Parece que está sendo criada (e nós mesmos estamos criando, ao fomentar algumas questões) uma cultura da maconha que estimula o seu consumo, tal qual a nossa cultura do álcool que nos faz pensar que encher a cara é natural e que quem não bebe não é homem.
Agora que já sabemos como aumentar as vendas de maconha, devemos nos perguntar: o que podemos fazer para que estas estratégias de venda não atinjam os jovens? Afinal de contas, queremos uma cultura com liberdade de escolha e de expressão, mas não queremos uma cultura em que seja natural um adolescente de 15 anos, ou menos, fumando maconha.
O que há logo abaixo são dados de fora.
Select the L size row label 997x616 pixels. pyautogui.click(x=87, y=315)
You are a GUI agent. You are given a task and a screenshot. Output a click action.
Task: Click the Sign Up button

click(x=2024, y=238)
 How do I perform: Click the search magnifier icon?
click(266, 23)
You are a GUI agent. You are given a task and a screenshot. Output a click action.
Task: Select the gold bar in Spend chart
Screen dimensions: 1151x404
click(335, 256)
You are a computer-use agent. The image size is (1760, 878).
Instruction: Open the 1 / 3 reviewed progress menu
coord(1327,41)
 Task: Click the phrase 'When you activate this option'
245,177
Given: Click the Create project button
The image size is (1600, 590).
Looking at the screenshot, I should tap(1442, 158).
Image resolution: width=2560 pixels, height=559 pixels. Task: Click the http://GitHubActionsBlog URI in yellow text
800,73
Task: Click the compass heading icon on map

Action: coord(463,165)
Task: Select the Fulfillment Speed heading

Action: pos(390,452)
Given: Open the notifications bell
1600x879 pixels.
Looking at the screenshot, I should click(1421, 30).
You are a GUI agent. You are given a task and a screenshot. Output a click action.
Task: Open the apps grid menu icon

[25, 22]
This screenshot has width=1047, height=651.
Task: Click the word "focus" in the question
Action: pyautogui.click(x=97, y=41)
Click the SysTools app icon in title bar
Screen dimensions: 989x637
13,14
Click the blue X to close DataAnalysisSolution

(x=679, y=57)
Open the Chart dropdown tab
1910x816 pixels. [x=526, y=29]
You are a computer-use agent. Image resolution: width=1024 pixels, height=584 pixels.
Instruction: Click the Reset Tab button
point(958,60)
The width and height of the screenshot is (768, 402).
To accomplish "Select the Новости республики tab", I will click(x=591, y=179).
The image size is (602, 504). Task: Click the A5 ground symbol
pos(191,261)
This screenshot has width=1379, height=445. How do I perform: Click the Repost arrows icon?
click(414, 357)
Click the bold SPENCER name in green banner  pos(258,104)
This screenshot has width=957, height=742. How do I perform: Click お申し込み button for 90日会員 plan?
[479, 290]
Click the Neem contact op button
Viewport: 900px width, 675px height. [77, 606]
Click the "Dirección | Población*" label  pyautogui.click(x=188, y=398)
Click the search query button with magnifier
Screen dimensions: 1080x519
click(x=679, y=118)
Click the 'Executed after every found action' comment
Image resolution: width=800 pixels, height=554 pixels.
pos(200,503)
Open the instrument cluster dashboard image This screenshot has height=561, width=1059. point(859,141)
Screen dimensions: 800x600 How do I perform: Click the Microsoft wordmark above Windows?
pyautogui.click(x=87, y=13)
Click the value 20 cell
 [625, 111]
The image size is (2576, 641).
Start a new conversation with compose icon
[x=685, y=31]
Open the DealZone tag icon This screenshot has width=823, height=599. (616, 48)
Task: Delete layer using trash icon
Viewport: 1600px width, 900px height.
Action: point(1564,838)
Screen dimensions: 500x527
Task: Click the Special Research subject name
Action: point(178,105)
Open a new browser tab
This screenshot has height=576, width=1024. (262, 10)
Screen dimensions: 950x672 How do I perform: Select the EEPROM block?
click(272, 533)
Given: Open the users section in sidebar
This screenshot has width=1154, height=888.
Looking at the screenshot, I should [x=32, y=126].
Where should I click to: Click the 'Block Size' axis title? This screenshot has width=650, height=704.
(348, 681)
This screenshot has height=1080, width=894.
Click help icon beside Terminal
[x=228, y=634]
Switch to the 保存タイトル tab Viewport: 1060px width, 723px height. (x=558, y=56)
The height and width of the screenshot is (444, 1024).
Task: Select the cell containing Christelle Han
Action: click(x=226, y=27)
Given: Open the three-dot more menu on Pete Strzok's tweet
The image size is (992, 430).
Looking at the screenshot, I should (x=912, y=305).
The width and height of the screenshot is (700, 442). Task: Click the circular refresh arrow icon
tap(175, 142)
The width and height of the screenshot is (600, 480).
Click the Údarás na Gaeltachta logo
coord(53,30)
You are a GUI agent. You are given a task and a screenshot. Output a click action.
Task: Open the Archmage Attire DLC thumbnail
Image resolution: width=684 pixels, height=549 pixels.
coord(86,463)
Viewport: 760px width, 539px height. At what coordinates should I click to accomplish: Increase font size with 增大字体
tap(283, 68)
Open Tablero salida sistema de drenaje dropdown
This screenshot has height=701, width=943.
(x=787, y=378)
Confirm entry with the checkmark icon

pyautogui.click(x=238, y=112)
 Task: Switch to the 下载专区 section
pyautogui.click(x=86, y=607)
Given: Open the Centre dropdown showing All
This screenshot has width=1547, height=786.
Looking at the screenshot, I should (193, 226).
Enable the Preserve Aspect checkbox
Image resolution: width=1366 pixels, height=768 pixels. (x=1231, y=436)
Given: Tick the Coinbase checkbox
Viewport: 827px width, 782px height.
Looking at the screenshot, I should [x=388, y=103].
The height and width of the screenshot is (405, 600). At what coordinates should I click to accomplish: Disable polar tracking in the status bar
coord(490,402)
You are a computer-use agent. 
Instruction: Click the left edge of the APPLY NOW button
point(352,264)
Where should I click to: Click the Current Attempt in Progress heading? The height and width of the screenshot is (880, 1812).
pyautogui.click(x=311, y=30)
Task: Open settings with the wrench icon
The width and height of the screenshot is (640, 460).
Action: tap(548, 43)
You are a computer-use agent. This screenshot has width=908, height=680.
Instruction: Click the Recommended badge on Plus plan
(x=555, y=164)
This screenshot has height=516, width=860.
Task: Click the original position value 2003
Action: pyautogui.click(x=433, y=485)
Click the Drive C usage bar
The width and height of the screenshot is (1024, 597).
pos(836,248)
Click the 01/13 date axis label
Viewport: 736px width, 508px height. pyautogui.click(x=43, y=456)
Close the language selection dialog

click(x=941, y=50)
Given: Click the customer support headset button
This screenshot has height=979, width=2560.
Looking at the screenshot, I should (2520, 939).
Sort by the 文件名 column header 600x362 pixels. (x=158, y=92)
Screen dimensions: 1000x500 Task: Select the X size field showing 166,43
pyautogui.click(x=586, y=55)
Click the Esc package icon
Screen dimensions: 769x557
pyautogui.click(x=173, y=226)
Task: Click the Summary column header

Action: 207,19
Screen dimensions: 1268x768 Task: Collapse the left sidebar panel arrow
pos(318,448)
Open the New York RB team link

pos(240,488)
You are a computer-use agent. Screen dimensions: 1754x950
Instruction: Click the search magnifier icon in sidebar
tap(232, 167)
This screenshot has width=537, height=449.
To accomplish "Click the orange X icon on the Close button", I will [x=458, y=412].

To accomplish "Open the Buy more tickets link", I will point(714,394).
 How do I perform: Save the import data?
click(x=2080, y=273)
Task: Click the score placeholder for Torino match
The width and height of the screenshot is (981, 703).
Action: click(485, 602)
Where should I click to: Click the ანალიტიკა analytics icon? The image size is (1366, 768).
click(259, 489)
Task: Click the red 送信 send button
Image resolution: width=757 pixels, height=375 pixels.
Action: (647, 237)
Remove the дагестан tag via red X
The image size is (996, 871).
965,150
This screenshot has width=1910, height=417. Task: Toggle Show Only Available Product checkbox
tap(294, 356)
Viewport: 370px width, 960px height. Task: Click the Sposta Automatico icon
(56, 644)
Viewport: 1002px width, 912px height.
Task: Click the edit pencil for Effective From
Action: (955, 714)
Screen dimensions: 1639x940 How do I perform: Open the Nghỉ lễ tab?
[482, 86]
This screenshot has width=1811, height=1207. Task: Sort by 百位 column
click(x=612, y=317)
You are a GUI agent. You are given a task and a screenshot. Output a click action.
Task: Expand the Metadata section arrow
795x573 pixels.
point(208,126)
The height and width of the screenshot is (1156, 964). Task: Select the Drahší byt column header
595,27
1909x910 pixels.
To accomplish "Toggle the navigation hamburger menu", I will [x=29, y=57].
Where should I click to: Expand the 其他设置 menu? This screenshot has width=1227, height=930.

Ou queremos?
Na próxima vez que quiser defender publicamente a liberdade de escolha através da maconha, pense se o resultado que você está conseguindo é promover a liberdade de escolha ou se é promover a própria maconha. O bilionário negócio das drogas agradece.
Referências
¹NETO, N. J. F. (2012) Estado, narcotráfico e sistema financeiro: algumas aproximações. Pós-graduação em Sociologia Política, UFSC. Tese mestrado.
²ARAUJO, T. Almanaque das drogas. São Paulo: Leya, 2014.